5825. — À M. LE COMTE D’ARGENTAL.
20 novembre.

Vous êtes les anges des Corneille, comme vous êtes les miens : ainsi je compte que Mme Dupuits n’est pas trop téméraire en suppliant M. d’Argental de vouloir bien faire rendre le paquet ci-joint à M. Corneille. Le marquis[1] est arrivé, et il a bien promis d’envoyer les feuilles qu’on demande ; et je ne doute pas que le prince[2] et le marquis n’ordonnent à leurs principaux officiers de faire les recherches nécessaires dans leur chancellerie ; moyennant quoi l’héritière du nom de Corneille peut se flatter de recevoir dans quelques mois un paquet scellé du grand sceau.

Mes anges m’avaient tenu le cas secret sur les Lettres secrètes[3] ; je ne les ai point lues. C’est un nommé Robinet, qui est allé exprès à Amsterdam. Je ne crois pas que son entreprise lui paye son voyage. Il prétend aussi faire imprimer ma correspondance avec le roi de Prusse ; en ce cas, il publiera de bien mauvais vers. Vous croyez bien que j’entends les miens, car ceux d’un roi sont toujours bons.

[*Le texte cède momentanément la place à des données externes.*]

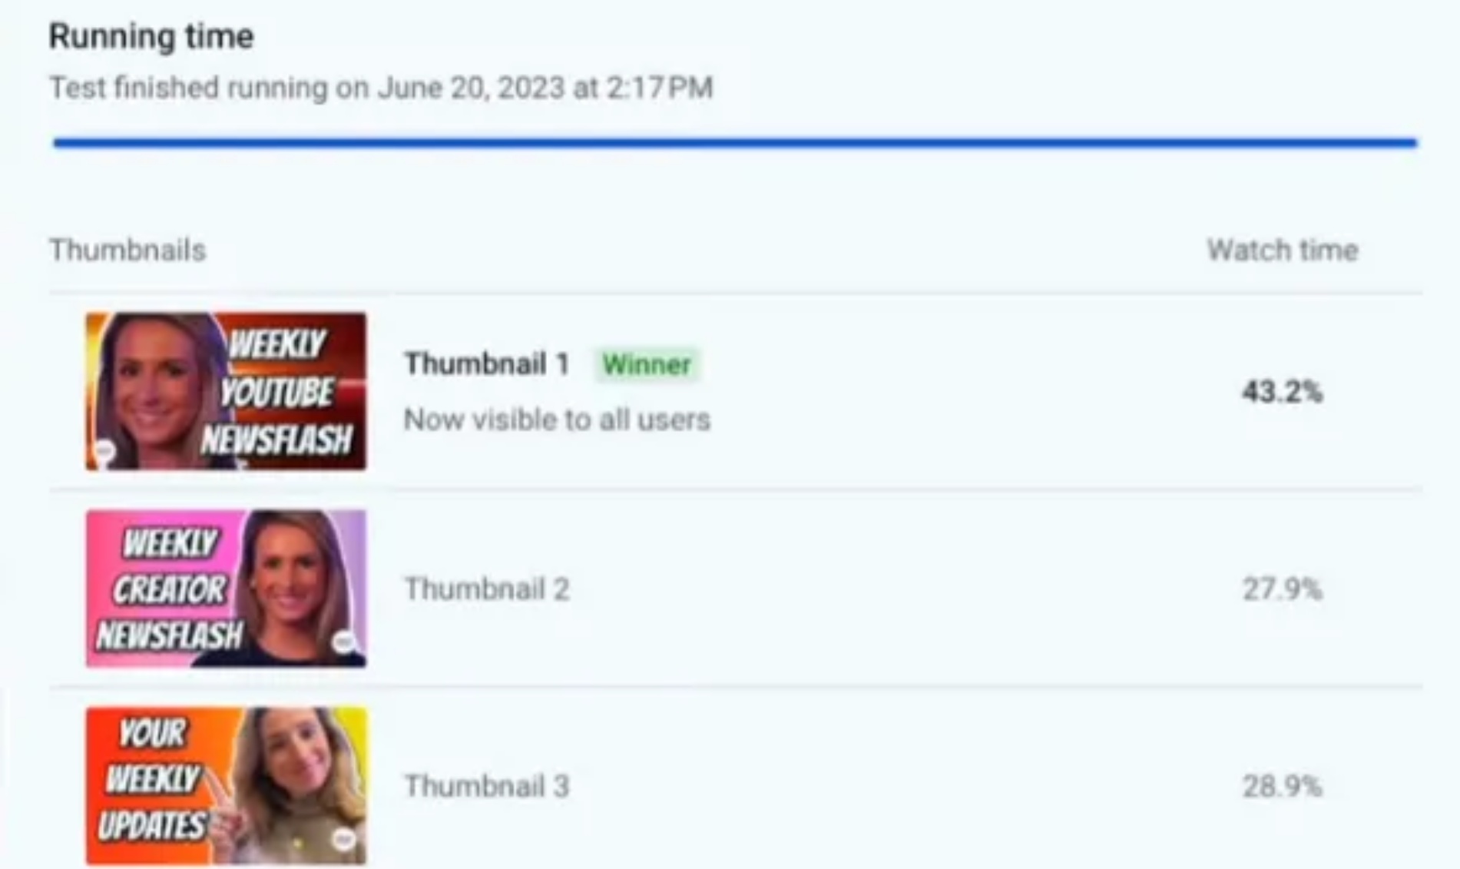Click the test finished date text
The image size is (1460, 869).
click(381, 88)
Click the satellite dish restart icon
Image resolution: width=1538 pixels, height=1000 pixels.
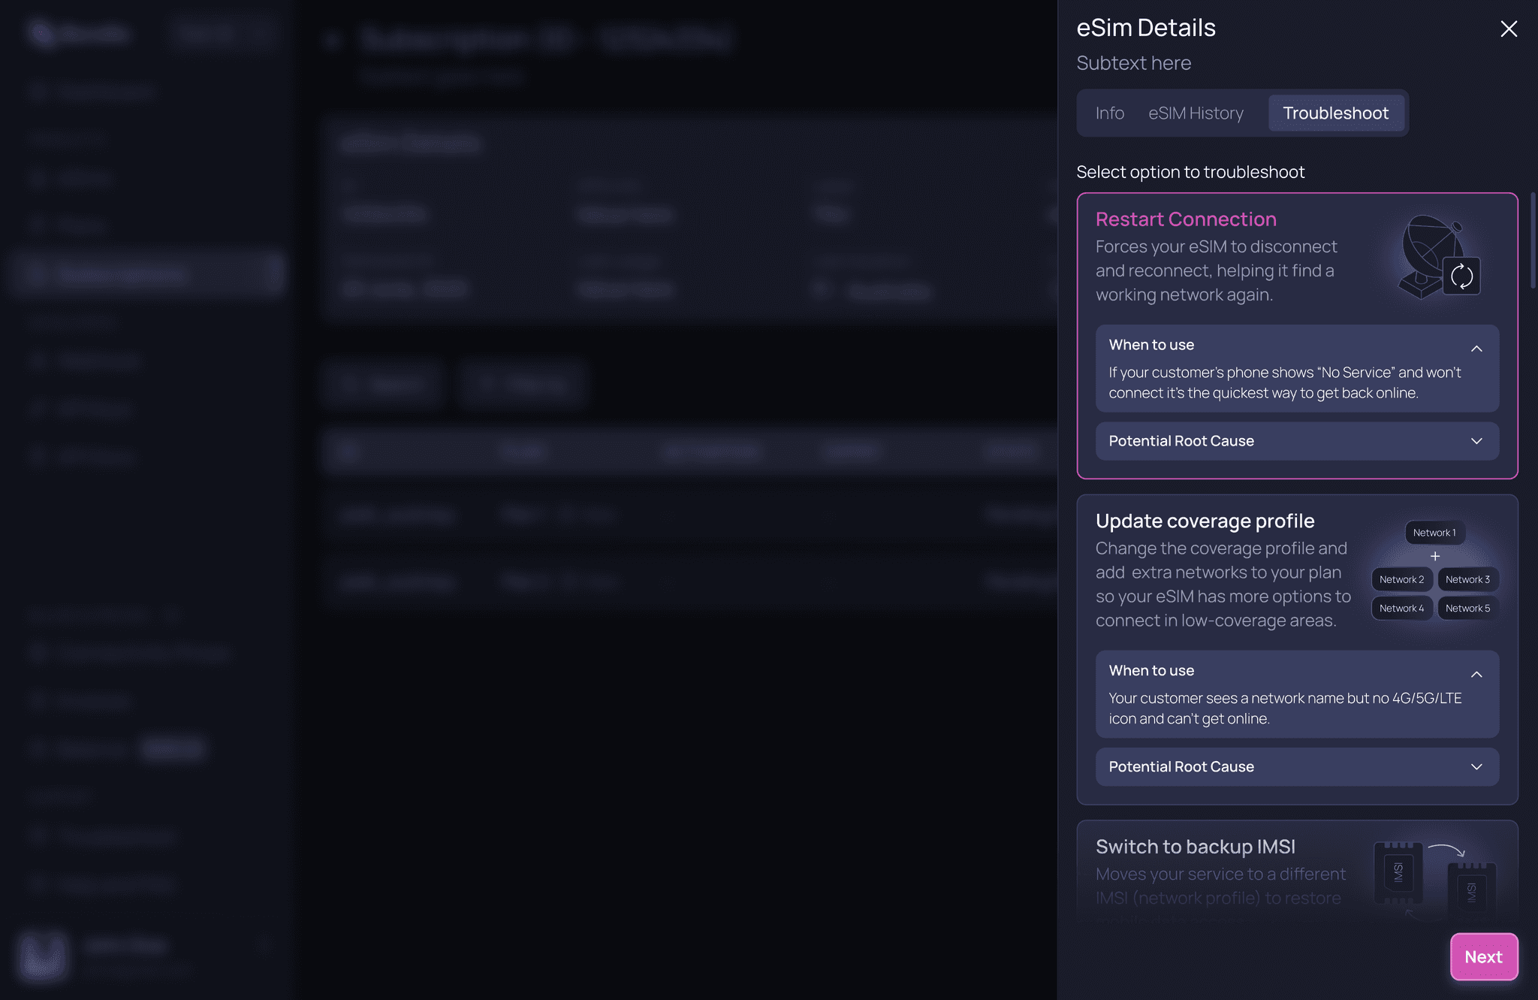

Il me paraît que je ressemble assez à un homme dont le bien est à l’encan. On vend tous mes effets, comme si j’étais décédé insolvable ; et on fourre dans l’inventaire bien des choses qui ne m’appartiennent pas ; mais, comme je suis mort, ce n’est pas la peine de me plaindre.

Dieu bénisse les vivants, et qu’il accorde à mes anges la vie sempiternelle le plus tard qu’il pourra !

  1. Surnom donné à Gabriel Cramer.
  2. Philibert, Cramer.
  3. Voyez tome XXV, page 579, et XXVI, 135.